Requirement >> Could you restate every record below word for word?

BEGIN

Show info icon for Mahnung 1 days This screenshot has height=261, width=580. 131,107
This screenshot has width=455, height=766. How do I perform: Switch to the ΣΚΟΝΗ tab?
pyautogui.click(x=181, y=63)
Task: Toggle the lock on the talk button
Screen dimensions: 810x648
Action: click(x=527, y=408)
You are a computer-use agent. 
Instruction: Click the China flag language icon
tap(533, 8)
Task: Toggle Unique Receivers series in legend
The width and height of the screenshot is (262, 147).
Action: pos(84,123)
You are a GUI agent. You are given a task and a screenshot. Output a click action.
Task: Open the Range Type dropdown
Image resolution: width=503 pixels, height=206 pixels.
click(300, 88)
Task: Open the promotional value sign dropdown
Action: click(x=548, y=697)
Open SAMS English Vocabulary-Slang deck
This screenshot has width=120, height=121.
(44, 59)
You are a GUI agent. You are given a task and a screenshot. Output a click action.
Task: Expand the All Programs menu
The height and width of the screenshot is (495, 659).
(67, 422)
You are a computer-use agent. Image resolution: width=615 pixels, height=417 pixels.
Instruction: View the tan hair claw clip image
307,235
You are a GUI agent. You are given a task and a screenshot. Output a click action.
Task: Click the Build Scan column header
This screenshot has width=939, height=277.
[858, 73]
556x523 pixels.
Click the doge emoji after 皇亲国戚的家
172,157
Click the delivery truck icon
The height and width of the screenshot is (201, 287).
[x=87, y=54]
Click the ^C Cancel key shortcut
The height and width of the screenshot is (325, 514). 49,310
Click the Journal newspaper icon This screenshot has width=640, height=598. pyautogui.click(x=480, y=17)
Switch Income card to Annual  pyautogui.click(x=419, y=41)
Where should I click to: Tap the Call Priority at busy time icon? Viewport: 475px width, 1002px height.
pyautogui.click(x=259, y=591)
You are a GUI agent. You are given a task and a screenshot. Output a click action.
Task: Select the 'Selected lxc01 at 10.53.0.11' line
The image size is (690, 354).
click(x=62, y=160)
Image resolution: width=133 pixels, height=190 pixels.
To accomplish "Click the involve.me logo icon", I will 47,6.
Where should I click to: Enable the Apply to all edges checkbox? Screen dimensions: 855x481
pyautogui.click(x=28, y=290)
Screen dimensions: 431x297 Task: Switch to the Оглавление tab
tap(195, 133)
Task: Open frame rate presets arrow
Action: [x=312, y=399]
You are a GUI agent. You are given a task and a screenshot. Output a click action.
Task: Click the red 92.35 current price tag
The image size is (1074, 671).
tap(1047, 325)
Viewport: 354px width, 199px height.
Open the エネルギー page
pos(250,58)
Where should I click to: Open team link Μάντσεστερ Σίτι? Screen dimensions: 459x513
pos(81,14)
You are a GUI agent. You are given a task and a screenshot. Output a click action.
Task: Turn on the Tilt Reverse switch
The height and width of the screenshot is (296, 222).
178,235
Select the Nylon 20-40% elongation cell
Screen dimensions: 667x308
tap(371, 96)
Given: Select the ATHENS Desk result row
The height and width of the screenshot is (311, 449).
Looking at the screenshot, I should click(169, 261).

END

Written solution >>
Show info icon for Mahnung 1 days This screenshot has height=261, width=580. 131,107
This screenshot has width=455, height=766. How do I perform: Switch to the ΣΚΟΝΗ tab?
pyautogui.click(x=181, y=63)
Task: Toggle the lock on the talk button
Screen dimensions: 810x648
Action: click(x=527, y=408)
You are a computer-use agent. 
Instruction: Click the China flag language icon
tap(533, 8)
Task: Toggle Unique Receivers series in legend
The width and height of the screenshot is (262, 147).
Action: pos(84,123)
You are a GUI agent. You are given a task and a screenshot. Output a click action.
Task: Open the Range Type dropdown
Image resolution: width=503 pixels, height=206 pixels.
click(300, 88)
Task: Open the promotional value sign dropdown
Action: click(x=548, y=697)
Open SAMS English Vocabulary-Slang deck
This screenshot has width=120, height=121.
(44, 59)
You are a GUI agent. You are given a task and a screenshot. Output a click action.
Task: Expand the All Programs menu
The height and width of the screenshot is (495, 659).
(67, 422)
You are a computer-use agent. Image resolution: width=615 pixels, height=417 pixels.
Instruction: View the tan hair claw clip image
307,235
You are a GUI agent. You are given a task and a screenshot. Output a click action.
Task: Click the Build Scan column header
This screenshot has width=939, height=277.
[858, 73]
556x523 pixels.
Click the doge emoji after 皇亲国戚的家
172,157
Click the delivery truck icon
The height and width of the screenshot is (201, 287).
[x=87, y=54]
Click the ^C Cancel key shortcut
The height and width of the screenshot is (325, 514). 49,310
Click the Journal newspaper icon This screenshot has width=640, height=598. pyautogui.click(x=480, y=17)
Switch Income card to Annual  pyautogui.click(x=419, y=41)
Where should I click to: Tap the Call Priority at busy time icon? Viewport: 475px width, 1002px height.
pyautogui.click(x=259, y=591)
You are a GUI agent. You are given a task and a screenshot. Output a click action.
Task: Select the 'Selected lxc01 at 10.53.0.11' line
The image size is (690, 354).
click(x=62, y=160)
Image resolution: width=133 pixels, height=190 pixels.
To accomplish "Click the involve.me logo icon", I will 47,6.
Where should I click to: Enable the Apply to all edges checkbox? Screen dimensions: 855x481
pyautogui.click(x=28, y=290)
Screen dimensions: 431x297 Task: Switch to the Оглавление tab
tap(195, 133)
Task: Open frame rate presets arrow
Action: [x=312, y=399]
You are a GUI agent. You are given a task and a screenshot. Output a click action.
Task: Click the red 92.35 current price tag
The image size is (1074, 671).
tap(1047, 325)
Viewport: 354px width, 199px height.
Open the エネルギー page
pos(250,58)
Where should I click to: Open team link Μάντσεστερ Σίτι? Screen dimensions: 459x513
pos(81,14)
You are a GUI agent. You are given a task and a screenshot. Output a click action.
Task: Turn on the Tilt Reverse switch
The height and width of the screenshot is (296, 222).
178,235
Select the Nylon 20-40% elongation cell
Screen dimensions: 667x308
tap(371, 96)
Given: Select the ATHENS Desk result row
The height and width of the screenshot is (311, 449).
Looking at the screenshot, I should click(169, 261).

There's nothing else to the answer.